De modo que abrió la puerta sabiendo que la abría y que tenía que dar tres vueltas a la llave para franquearse el paso. María lo había llamado por teléfono para decirle que ya se había llevado lo acordado, que él recogiera lo suyo. Dejarían lo demás hasta pensar qué hacían con el piso: alquilarlo, acaso venderlo.
Recorrió las habitaciones semivacías con una extraña inquietud, sin poder detenerse en ningún sitio, sin sentarse en las sillas que aún quedaban. Algo quería retenerlo y a la vez lo expulsaba de allí, como si el menguado mobiliario, los techos sin las lámparas que María se había llevado, ahora con la tristeza de las bombillas sucias y desnudas colgando del cable, algunos pequeños electrodomésticos antiguos y eficaces, los huecos de algunos cuadros en las paredes le gritaran: Ya tampoco éste es tu sitio.
Al abrir un armario vio que aún quedaban algunos vestidos de su madre colgados en las perchas. No pudo evitar acariciarlos, a pesar del dolor que le transmitían las telas huecas, porque mientras otros objetos sólo evocaban el uso o el contacto, los vestidos remarcaban cruelmente el vacío de la forma humana que los había habitado, destacaban lo que fue y ha sido y ya no es. Sus dedos chocaron con una cremallera de una blusa azul y recordó que él la había ayudado a cerrarla algunas veces en su espalda. Ahora ya, botones, lazos y corchetes con los que las manos habían luchado para cubrir el cuerpo, todo era inútil.

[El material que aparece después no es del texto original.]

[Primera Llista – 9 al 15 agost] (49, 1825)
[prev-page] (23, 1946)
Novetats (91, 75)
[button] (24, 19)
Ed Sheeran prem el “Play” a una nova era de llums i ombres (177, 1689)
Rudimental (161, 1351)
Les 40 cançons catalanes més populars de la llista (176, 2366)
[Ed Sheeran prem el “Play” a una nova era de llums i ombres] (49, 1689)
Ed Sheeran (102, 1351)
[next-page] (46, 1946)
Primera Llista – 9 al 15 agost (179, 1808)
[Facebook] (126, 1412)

Sacó de allí una vieja maleta y fue recorriendo de nuevo las habitaciones, introduciendo en ella los objetos que iba a llevarse: libros —pero ninguno ya con un hueco camuflado donde embutir una pistola—, fotografías, adornos, viejos papeles y documentos, cartas —algunas escritas por él a su madre—, antiguos discos de vinilo que ya no escucharía, algún juguete de su infancia que Alba miraría con una tibia curiosidad antes de arrinconarlo con indiferencia.
Quedaban cuadros y algún mueble pequeño, pero para trasladarlos necesitaría fuerzas que él no tenía.